Furthermore, Hamlet’s feigning of madness is truly an astonishing one, where he gradually introduces his deranged state to Polonius, then in his conversations with Rosencrantz and Guildenstern, and through his erratic behavior before and during Ophelia’s funeral. In order for his plan to be successful, Hamlet’s mastery of a deranged mind needs to be complete, no errors are allowed, as he has only one chance to portray himself as a lunatic, to get to his final goal. If discovered, all his efforts would prove to be worthless and inconsequential. Thus, his feigning of madness must be impeccable and must deceive everyone, even the reader himself. The initial and easiest target for Hamlet to commence his dangerous journey of willful deceit is Polonius, whom Hamlet rightfully believes will succumb to Hamlet’s supposed madness due to the intense love Hamlet feels for Ophelia, his daughter. Polonius is all too quick to believe in the prince’s transformation: “That he is mad, ‘tis true; ‘tis true ‘tis pity” (Shakespeare, 1998, II.ii.97). And others will equally easily follow in the same footsteps.

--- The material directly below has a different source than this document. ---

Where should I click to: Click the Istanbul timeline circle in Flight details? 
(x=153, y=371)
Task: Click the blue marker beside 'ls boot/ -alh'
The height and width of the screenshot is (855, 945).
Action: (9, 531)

Suspecting that Ophelia, too, like Rosencrantz and Guildenstern, is there to spy on him and report to the king, Hamlet puts most efforts in his conversations with her, because despite of his sharp, arrow-pointed words that stab her right in the heart, beneath Hamlet’s disgusted exterior burns a fire of love, as evident when he breaks down during her funeral, stricken with grief and professes his undying love for her, which now, he must not let overpower him, for that would ruin everything, and undo the oath he gave to his murdered father. She would be a distraction and he must not permit himself the privilege of one. Thus, his words slowly transgress mere coldness and enter into the realm of cruelty, which will finally result in Ophelia’s suicide and her realization that “a noble mind is here o’erthrown” (Shakespeare, 1998, III.i.150).
Consequently, what many people refer to as Hamlet’s inability to act is actually his long pondering on the right manner of action to be undertaken, because revenge is not a thing to be taken lightly. As the old saying goes, revenge is a dish best served cold, and Hamlet concocts a complex plan as to how he will reach the object of his murderous desire, the current king Claudius. His plan is not put into immediate action, as Hamlet himself knows that it is highly unlikely his madness will appear plausible if it happens in a matter of days, so between the first two acts, a substantial amount of time passes, as Polonius’ conversation with one of his servant about Laertes’ stay abroad proves. Thus, Hamlet has enough time to mature his idea into a plan, and eventually, when the time is right, take appropriate action, only when his madness will appear most believable by everyone around him.
Shakespeare, W. (1998). Hamlet. New York: Signet Classics.